**Prompt:** From the accelerometer tutorial below, extract word for word everything from "Using the accelerometer" down to "of code above).".

Using the accelerometer in applications has become an intuitive and popular way of allowing user input, especially for gaming applications. This tutorial will cover the following in regard to accelerometer use:
Objective-C proficiency is assumed.
Place the following code in the initialization method for whichever class will handle accelerometer input (usually Game).
UIAccelerometer *accelerometer = [UIAccelerometer sharedAccelerometer]; accelerometer.updateInterval = 1.0/60.0; accelerometer.delegate = self;
This code handles the initialization of the accelerometer and sets the retrieval rate (60 times/sec in second line of code above).

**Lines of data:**
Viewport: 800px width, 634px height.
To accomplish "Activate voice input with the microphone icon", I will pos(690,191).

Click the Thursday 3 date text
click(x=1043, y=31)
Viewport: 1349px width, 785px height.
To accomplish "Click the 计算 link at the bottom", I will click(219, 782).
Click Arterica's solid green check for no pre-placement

...

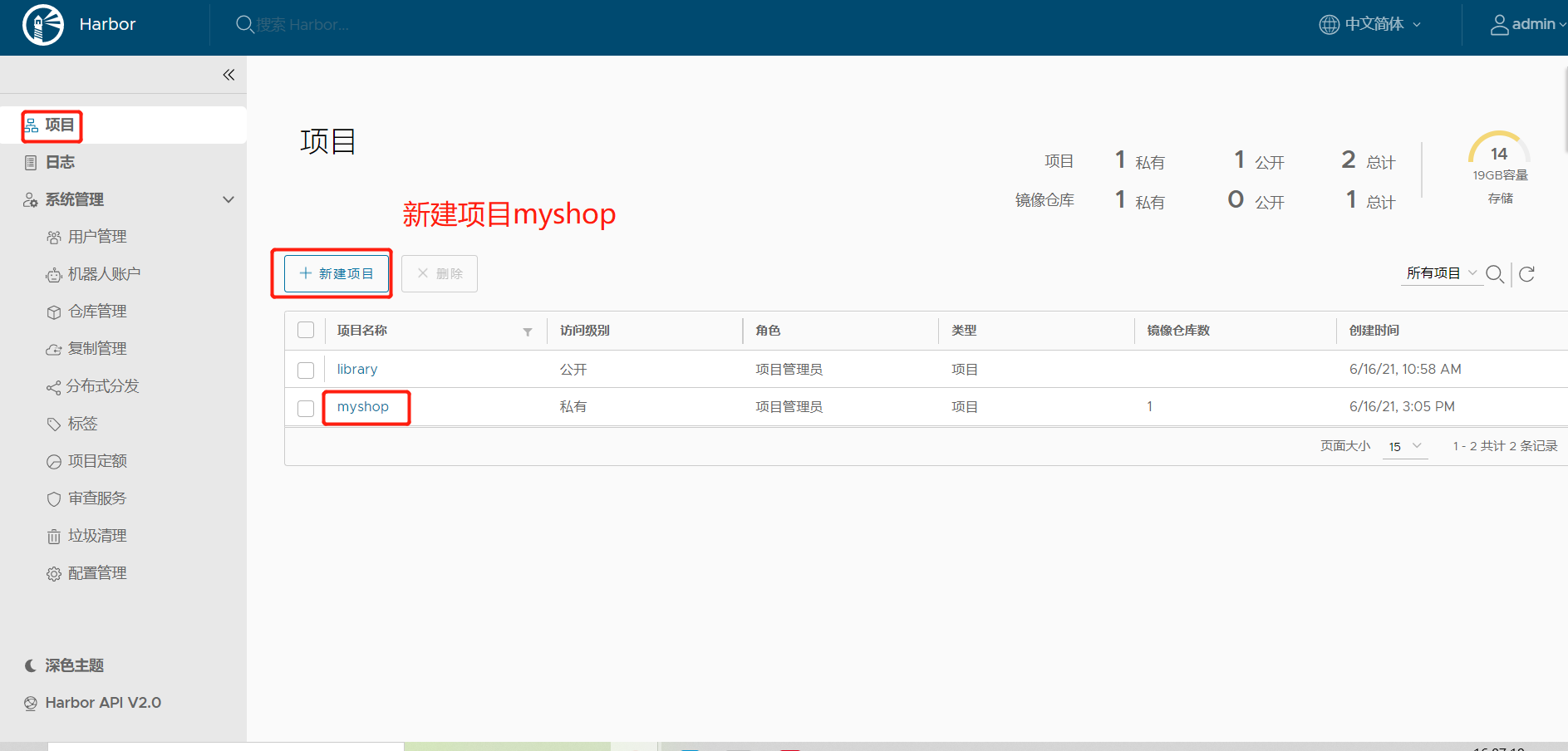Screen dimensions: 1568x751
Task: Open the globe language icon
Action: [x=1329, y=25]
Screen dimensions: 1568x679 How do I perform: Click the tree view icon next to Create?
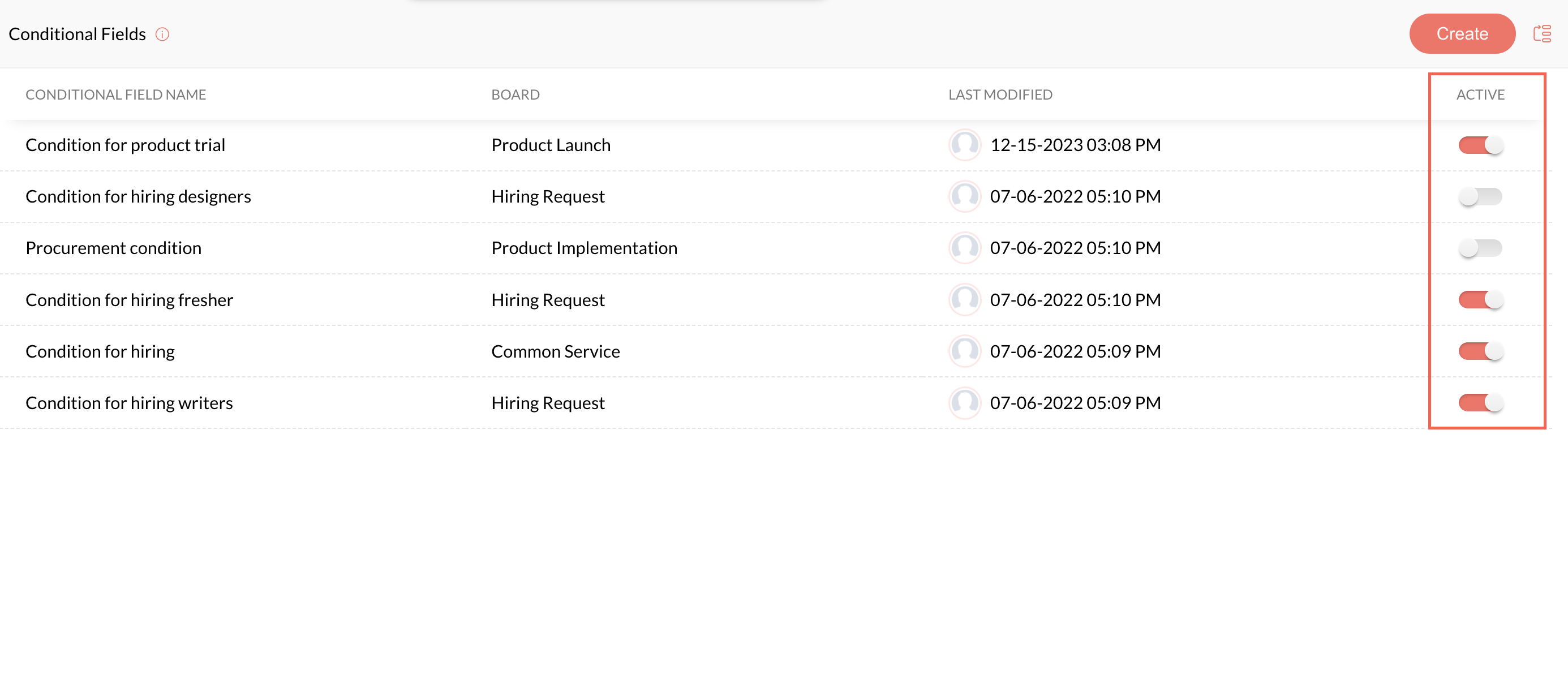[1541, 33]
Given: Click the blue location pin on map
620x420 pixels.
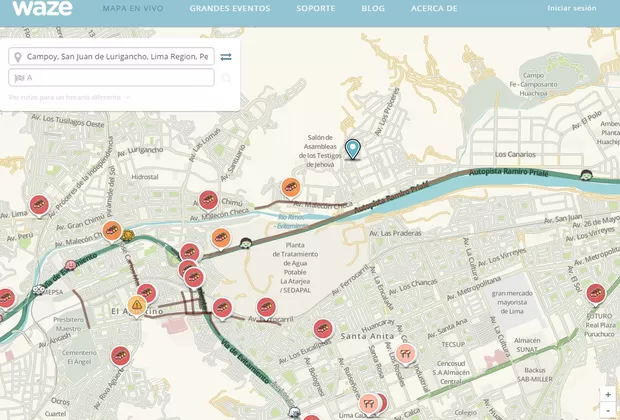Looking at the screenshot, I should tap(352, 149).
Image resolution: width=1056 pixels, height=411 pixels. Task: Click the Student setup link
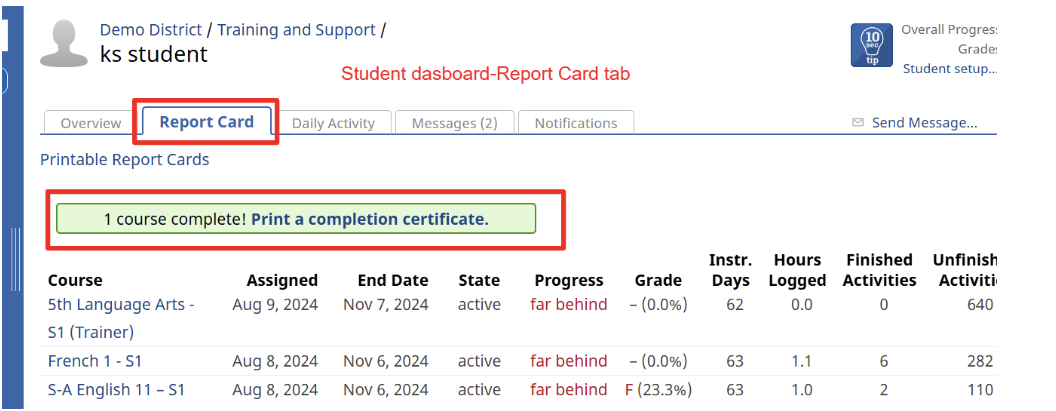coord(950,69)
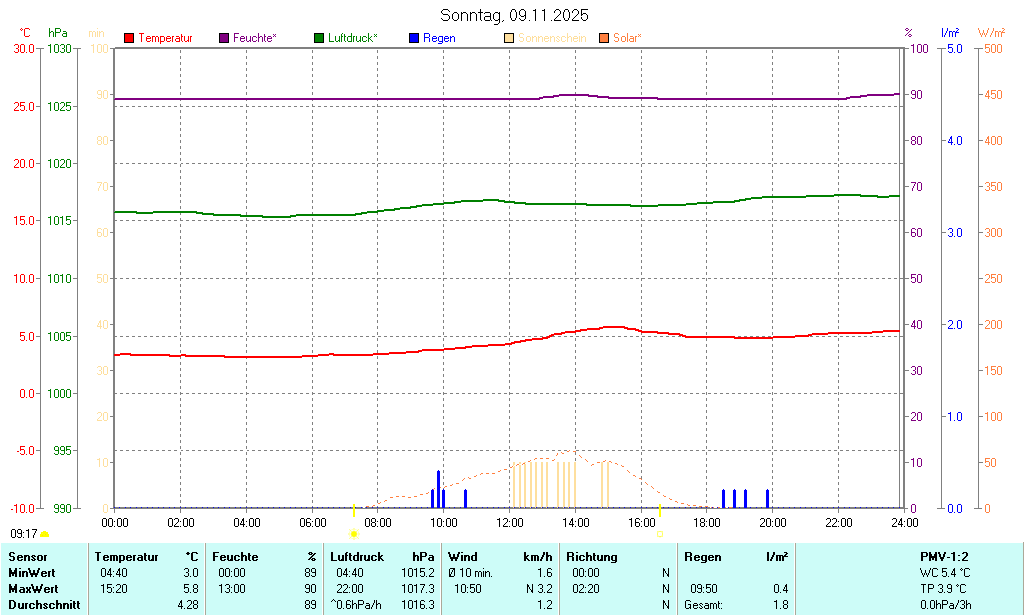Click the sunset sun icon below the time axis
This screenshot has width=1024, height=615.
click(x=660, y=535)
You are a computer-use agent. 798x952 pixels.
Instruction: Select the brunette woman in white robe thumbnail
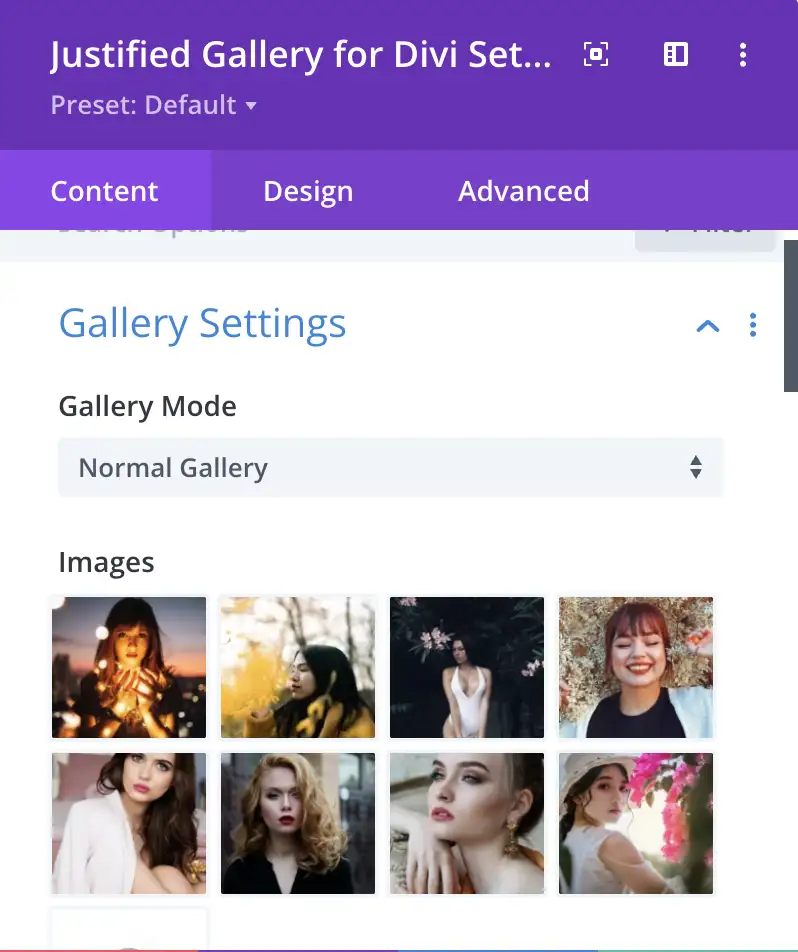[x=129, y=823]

**Expected output:**
Using the accelerometer in applications has become an intuitive and popular way of allowing user input, especially for gaming applications. This tutorial will cover the following in regard to accelerometer use:
Objective-C proficiency is assumed.
Place the following code in the initialization method for whichever class will handle accelerometer input (usually Game).
UIAccelerometer *accelerometer = [UIAccelerometer sharedAccelerometer]; accelerometer.updateInterval = 1.0/60.0; accelerometer.delegate = self;
This code handles the initialization of the accelerometer and sets the retrieval rate (60 times/sec in second line of code above).